Pernah mengalami tragedi di masa lalu adalah pengalaman pahit kebanyakan orang. Tapi tak semua mengakui bahwa sebuah tragedi itu selalu pahit, berat, dan penuh luka. Meski namanya tragedi, konotasinya memang sebuah kepahitan. Tragedi masa lalu bisa berhubungan dengan banyak orang atau lingkungan. Seperti permusuhan antar sahabat, perpisahan antar pasangan, perseteruan antar saudara, dan banyak lagi kasus lainnya.
Dulu, situasi semacam ini bisa membuat kita terpuruk, down, jatuh atau bahkan mengalami kesedihan yang dalam. Sejak usia 12 tahun, saya sudah menjadi yatim. Akibatnya saya tidak bisa kuliah sebagaimana teman-teman lainnya. Sementara menganggur, saya diajak ke Samarinda oleh om dan tante dari jalur ibu.

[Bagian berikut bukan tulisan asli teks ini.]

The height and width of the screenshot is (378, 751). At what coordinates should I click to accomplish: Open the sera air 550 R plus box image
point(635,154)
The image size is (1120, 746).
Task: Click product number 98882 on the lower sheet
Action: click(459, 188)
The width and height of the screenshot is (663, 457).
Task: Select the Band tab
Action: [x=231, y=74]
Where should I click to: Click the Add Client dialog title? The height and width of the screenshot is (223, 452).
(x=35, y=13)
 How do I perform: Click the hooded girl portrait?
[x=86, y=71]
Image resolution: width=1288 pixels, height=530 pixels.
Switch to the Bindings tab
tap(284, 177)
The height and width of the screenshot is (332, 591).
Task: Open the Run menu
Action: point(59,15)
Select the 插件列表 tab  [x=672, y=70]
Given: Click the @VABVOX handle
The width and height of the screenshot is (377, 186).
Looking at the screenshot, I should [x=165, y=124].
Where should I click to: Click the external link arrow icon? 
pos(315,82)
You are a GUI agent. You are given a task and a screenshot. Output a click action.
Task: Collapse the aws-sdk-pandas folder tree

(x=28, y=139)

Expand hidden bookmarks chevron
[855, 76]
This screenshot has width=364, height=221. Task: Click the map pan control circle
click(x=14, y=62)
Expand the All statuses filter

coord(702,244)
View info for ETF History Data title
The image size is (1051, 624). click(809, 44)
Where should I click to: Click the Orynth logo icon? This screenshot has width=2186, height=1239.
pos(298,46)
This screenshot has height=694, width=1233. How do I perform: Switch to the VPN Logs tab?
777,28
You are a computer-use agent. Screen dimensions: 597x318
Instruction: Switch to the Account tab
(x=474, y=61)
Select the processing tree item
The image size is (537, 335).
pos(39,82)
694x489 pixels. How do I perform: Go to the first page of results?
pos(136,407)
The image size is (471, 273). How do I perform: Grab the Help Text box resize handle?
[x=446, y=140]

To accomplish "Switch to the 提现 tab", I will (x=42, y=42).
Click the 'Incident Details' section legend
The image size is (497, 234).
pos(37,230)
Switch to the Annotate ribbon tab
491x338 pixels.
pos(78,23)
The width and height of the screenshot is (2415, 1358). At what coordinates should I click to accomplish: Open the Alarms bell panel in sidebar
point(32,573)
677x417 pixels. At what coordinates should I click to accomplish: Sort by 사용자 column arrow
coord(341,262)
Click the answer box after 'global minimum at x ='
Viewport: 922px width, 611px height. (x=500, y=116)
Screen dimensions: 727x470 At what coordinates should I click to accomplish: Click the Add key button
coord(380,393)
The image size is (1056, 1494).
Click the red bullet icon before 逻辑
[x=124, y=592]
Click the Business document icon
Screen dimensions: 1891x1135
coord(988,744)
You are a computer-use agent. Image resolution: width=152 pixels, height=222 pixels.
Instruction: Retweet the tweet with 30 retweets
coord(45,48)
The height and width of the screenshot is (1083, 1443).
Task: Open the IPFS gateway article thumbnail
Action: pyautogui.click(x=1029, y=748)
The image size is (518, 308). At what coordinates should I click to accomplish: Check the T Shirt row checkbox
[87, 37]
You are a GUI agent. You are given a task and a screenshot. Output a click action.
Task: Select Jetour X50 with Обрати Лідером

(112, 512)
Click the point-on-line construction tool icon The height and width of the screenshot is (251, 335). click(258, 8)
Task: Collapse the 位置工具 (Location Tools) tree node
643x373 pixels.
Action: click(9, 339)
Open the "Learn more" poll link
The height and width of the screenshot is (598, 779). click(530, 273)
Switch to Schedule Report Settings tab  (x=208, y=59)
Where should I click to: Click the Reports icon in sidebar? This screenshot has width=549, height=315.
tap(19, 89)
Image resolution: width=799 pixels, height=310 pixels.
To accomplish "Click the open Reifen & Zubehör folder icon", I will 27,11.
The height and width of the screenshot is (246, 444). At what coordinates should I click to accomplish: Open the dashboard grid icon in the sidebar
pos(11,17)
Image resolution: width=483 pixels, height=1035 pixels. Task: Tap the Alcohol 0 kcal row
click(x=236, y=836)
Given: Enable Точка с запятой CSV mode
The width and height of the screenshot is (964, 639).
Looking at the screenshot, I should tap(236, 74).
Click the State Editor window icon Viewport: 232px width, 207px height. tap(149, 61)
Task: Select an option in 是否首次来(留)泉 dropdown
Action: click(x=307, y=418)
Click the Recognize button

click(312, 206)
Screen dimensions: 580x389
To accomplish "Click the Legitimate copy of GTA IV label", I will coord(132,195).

Tinggal menumpang pada orang lain bukan sesuatu yang saya senangi. Saya merasa tidak merdeka Saya merasa tidak bebas untuk menentukan masa depan, termasuk urusan jodoh. Saya menolak tawaran jodoh dari keluarga besar om.
Sayangnya, keputusan ini mendatangkan fitnah. Saya dianggap membangkang. Padahal waktu itu, saya hanya ingin pasangan yang lebih baik dari saya. Apalagi saat itu saya begitu semangat setelah ngaji pada seorang ustadzah yang kami sebut murobbiyah. Rupanya penolakan tersebut membuat keluarga besar menjadi kecewa.
Apalagi Om yang menunjukkan perhatian lebih pada saya dengan niat mengasuh anak yatim dan membuat anak-anak beliau cemburu pada saya. Tak ayal, anak-anak Om pun terkesan memusuhi saya. Tragedi inilah yang membuat saya, pada waktu itu, benar-benar sedih. Saking sedihnya, saya harus menenangkan diri di rumah teman ngaji selama berhari-hari.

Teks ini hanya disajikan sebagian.